Type 2 diabets and obesity are related conditions representing major components of the metabolic syndrome and one of the most challenging health problems of this century, also because of their growing impact in childhood.

Different studies have identified PPAR-gamma coactivator-1 (PGC-1alpha) as a relevant type 2 diabetes susceptibility gene playing an important role in human obesity as well. Subsequent investigations led to the discovery that p160MBP (MybBindingProtein) serves as a PGC-1alpha inhibitor. More recently, we showed that p160MBP is controlled by the Prep1 gene.
Prep1 hypomorphic mice feature increase sensitivity to insulin due to raised PGC-1 alpha and decreased p160MBP levels. These mice also exhibit decreased fat body mass. Indeed, we also identified Prep1 in genetic screenings in C. Elegans and mouse ,as a major gene involved in energy homeostasis and obesity. Importantly, we have preliminary data showing Prep1 overexpression in euglycemic first-degree relatives of type 2 diabetics, which are at very high risk of diabetes.

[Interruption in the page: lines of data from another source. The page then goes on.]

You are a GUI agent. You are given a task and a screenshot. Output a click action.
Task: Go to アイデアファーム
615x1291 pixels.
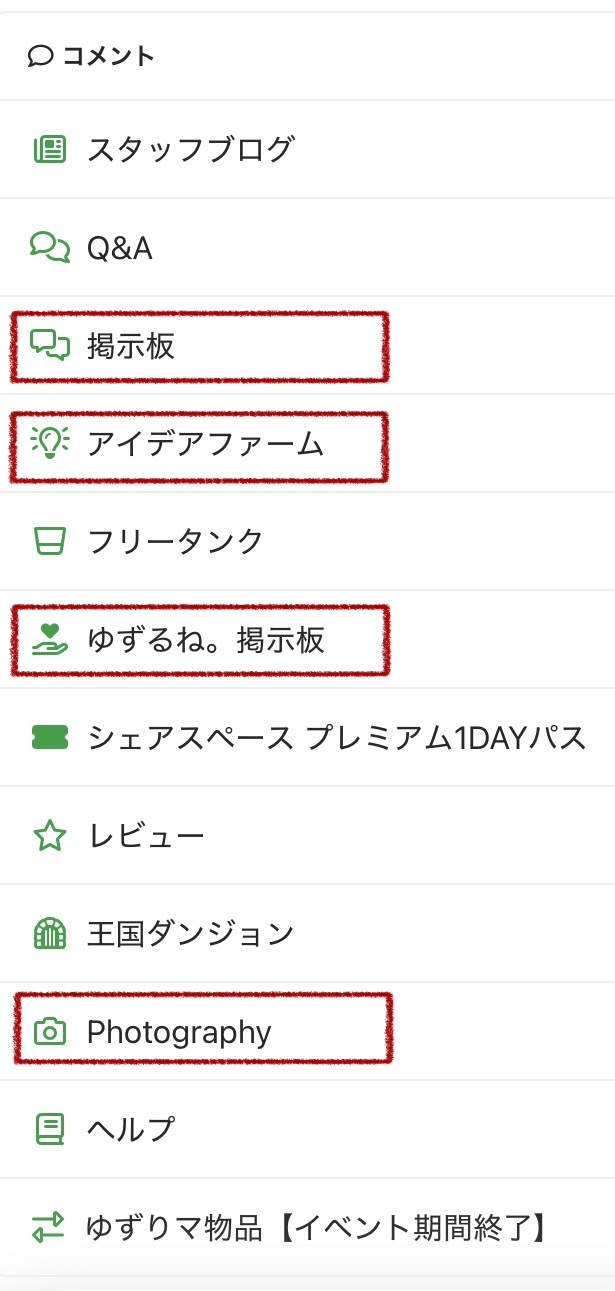click(x=205, y=443)
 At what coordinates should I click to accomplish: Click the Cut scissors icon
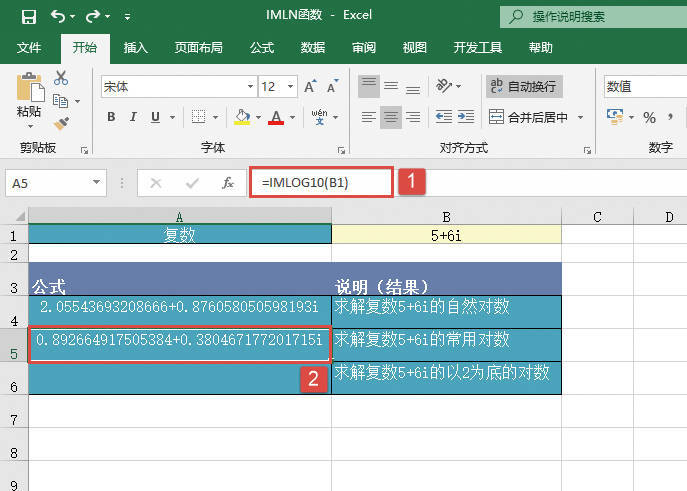pos(61,78)
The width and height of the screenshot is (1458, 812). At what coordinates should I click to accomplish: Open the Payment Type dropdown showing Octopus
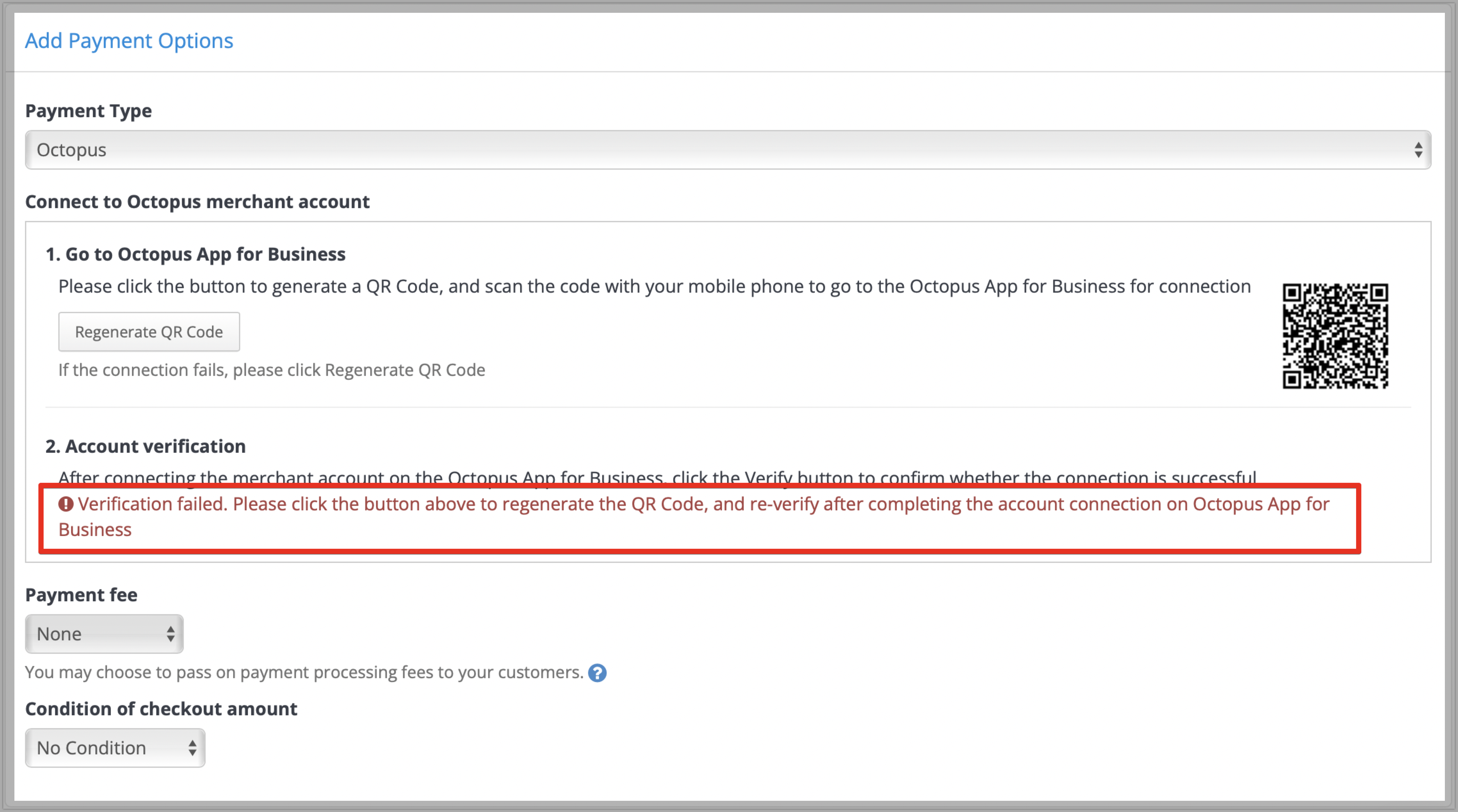[728, 150]
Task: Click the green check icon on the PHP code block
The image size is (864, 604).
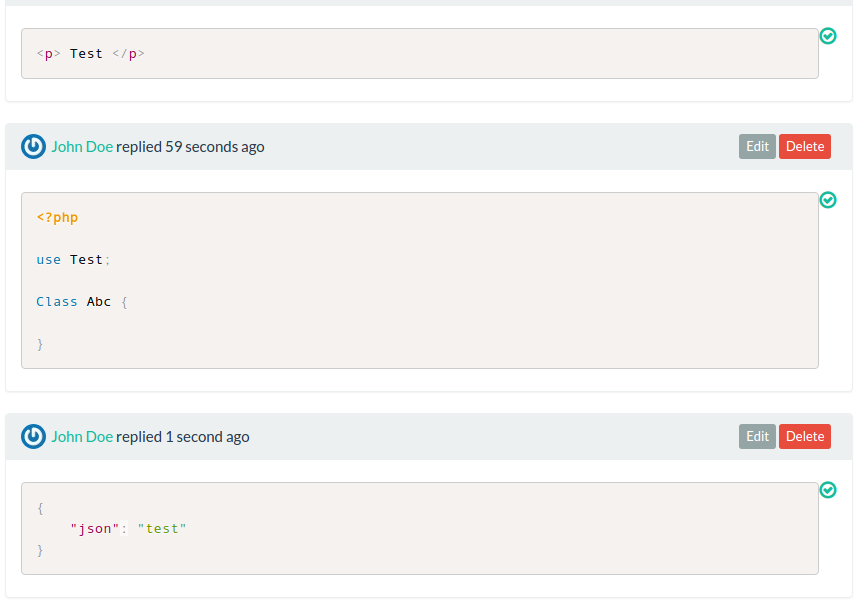Action: (828, 200)
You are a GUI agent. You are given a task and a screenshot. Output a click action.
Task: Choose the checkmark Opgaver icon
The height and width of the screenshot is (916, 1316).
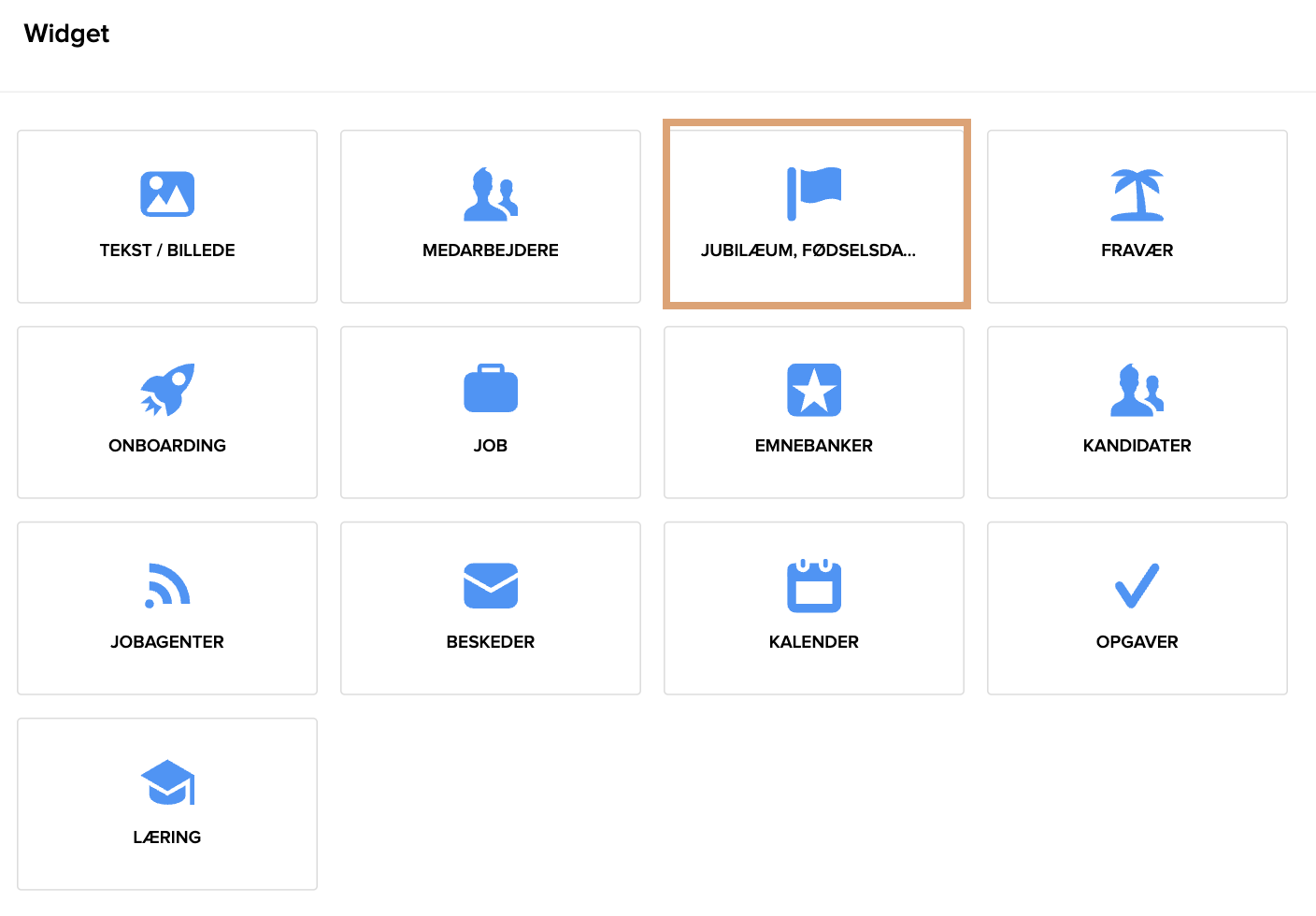click(x=1137, y=586)
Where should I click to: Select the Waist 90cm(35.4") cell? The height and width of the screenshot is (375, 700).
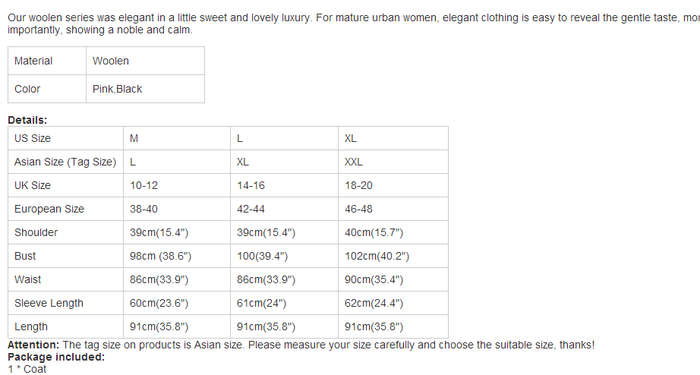[393, 279]
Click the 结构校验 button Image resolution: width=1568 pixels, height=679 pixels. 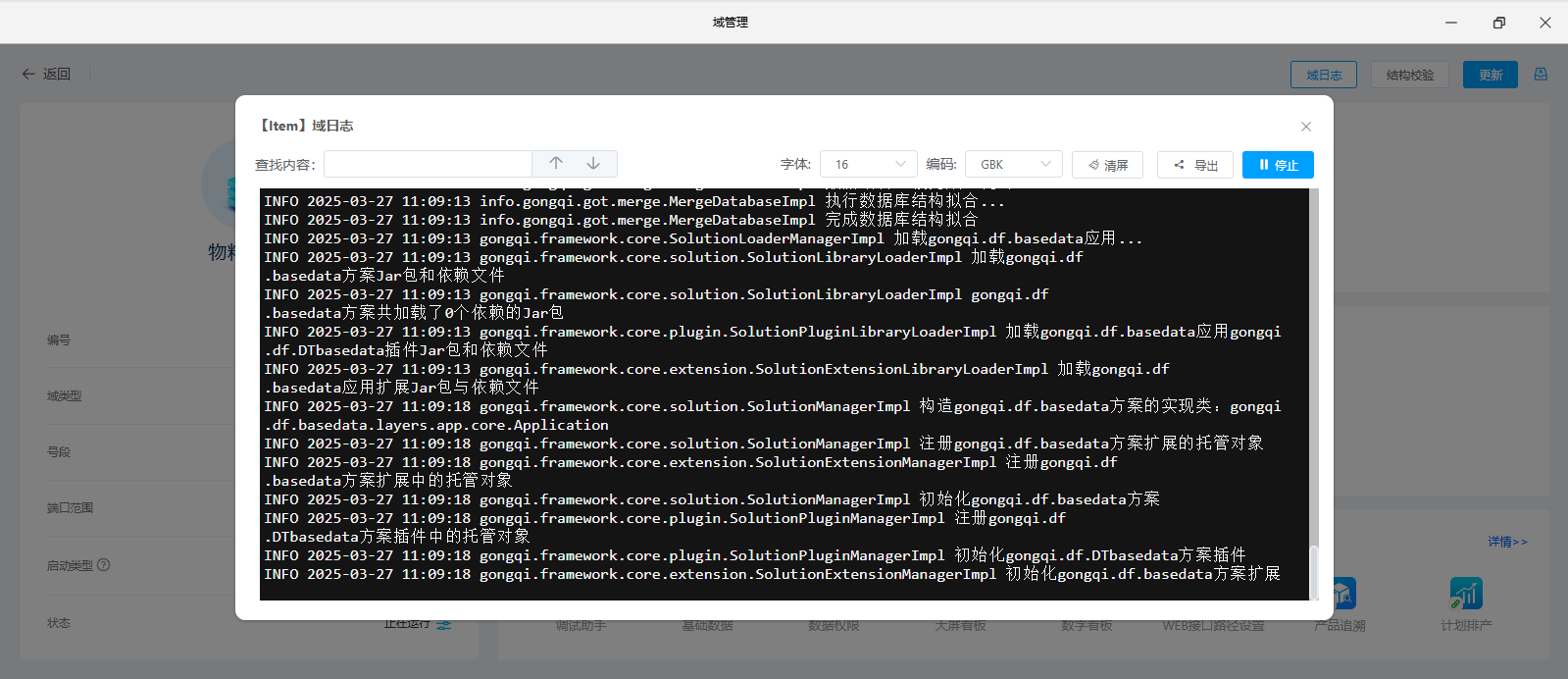tap(1409, 75)
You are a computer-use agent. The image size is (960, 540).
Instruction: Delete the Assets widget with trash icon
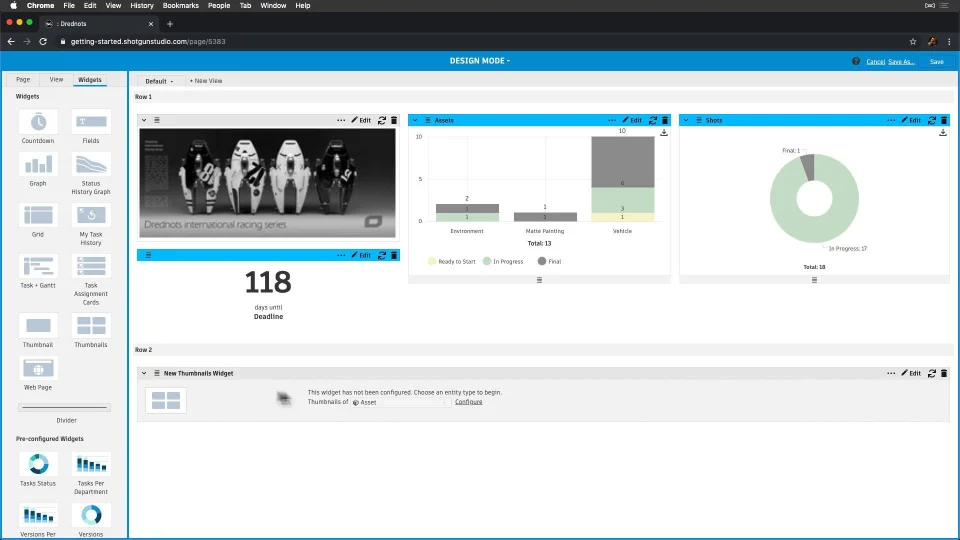click(665, 120)
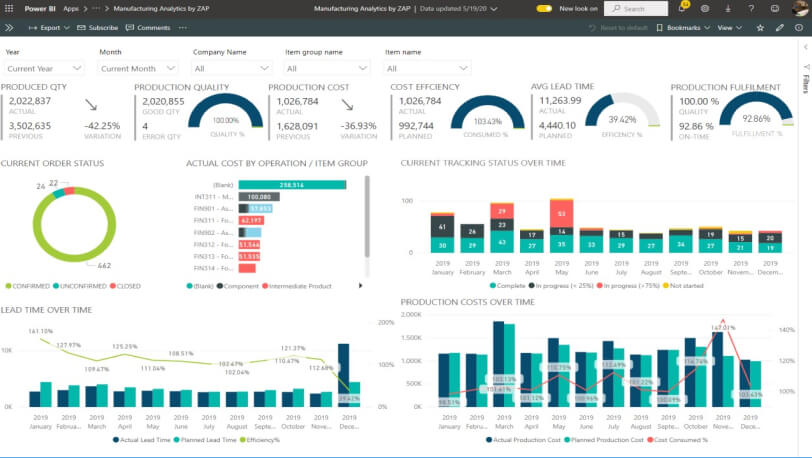
Task: Toggle the New look on switch
Action: [544, 8]
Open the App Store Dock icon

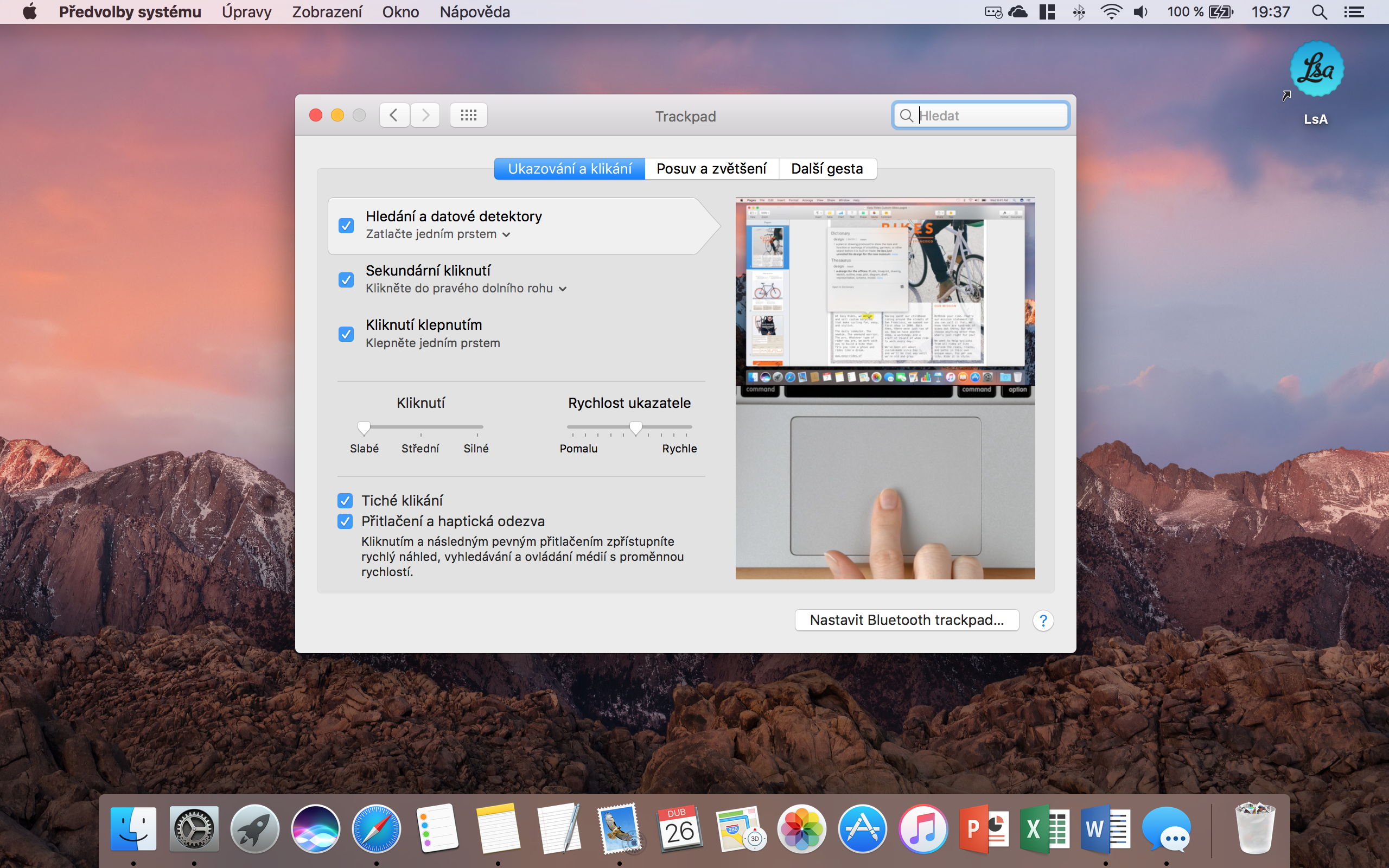pyautogui.click(x=862, y=829)
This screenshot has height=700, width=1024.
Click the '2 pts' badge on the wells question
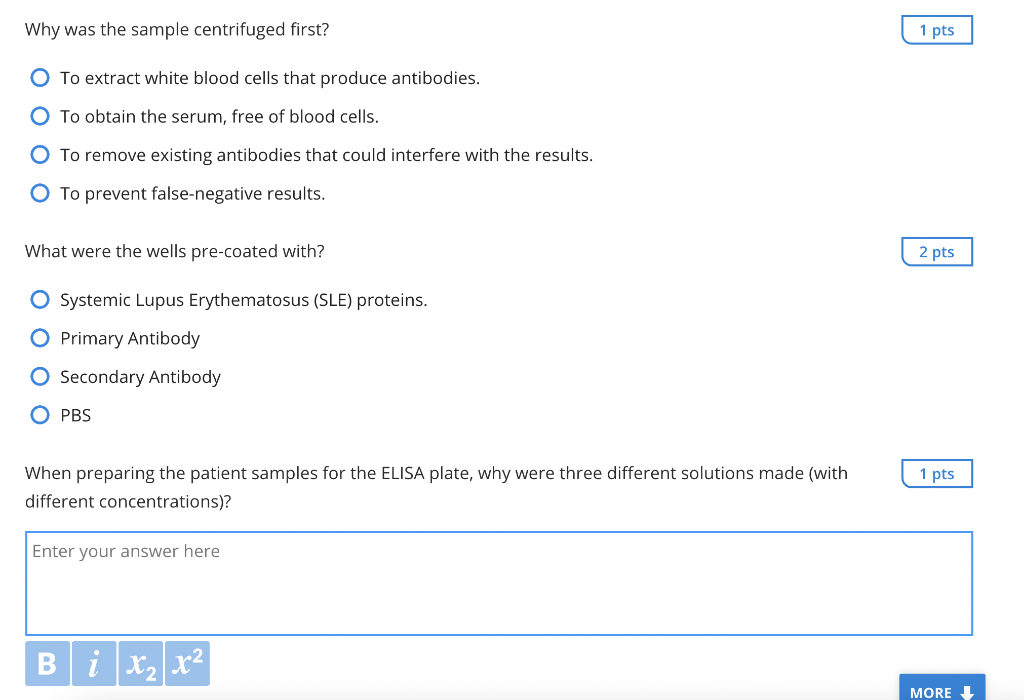click(936, 251)
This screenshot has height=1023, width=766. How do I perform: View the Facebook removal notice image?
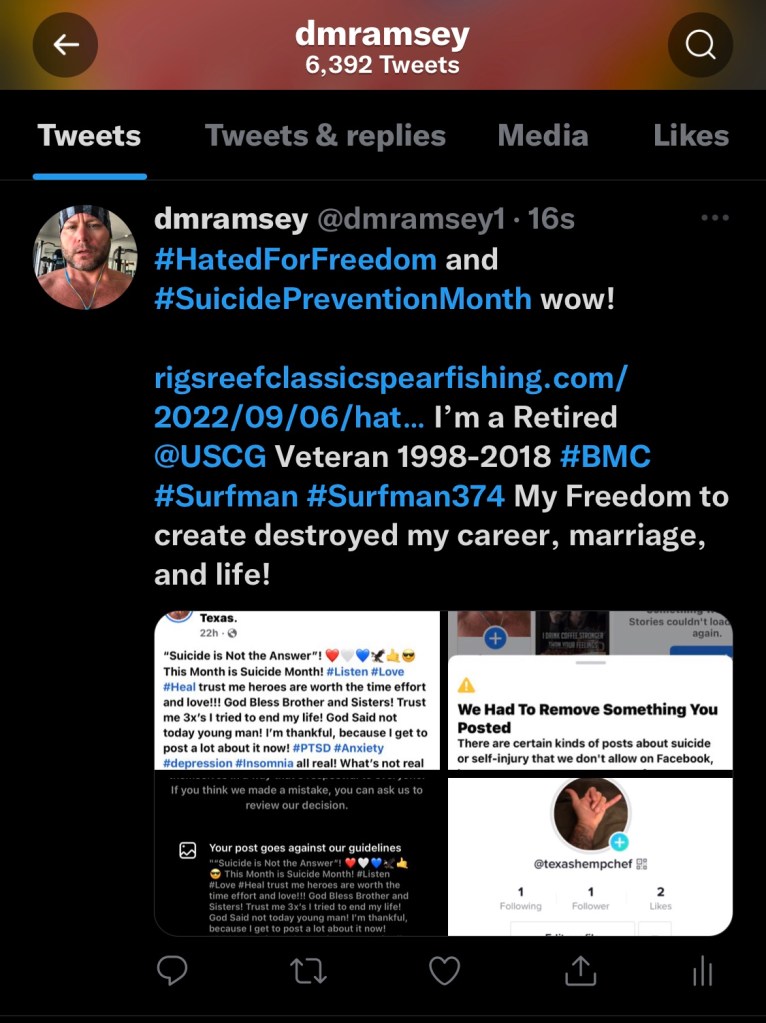point(590,690)
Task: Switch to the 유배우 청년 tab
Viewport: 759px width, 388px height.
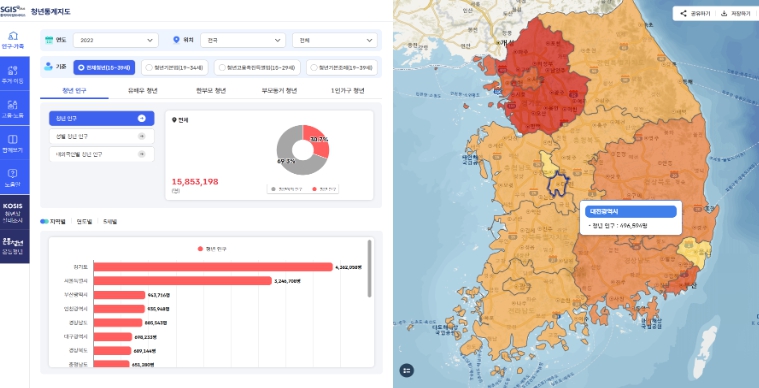Action: point(143,90)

This project aims at understanding how Prep1 gene controls insulin sensitivity and determines adipogenesis, obesity and type 2 diabetes in humans.
We will:

  1. elucidate the molecular basis of Prep1 role in insulin sensitivity and adipogenesis through in vitro and animal model studies;
  2. assess the significance of Prep1 function to insulin sensitivity in humans and the role of this gene in type 2 diabetes and its subphenotypes and in other components of the metabolic syndrome;
  3. identify Prep1 target genes and establish their potential as targets for novel strategies to treat type 2 diabetes and metabolic syndrome. To achieve these objectives we have built a multidisciplinary network and gathered experts in the Prep1/p160MBP signaling, type 2 diabetes and obesity molecular biology and genetics, human and mouse genetics and high throughput analysis of gene expression and identification of target genes.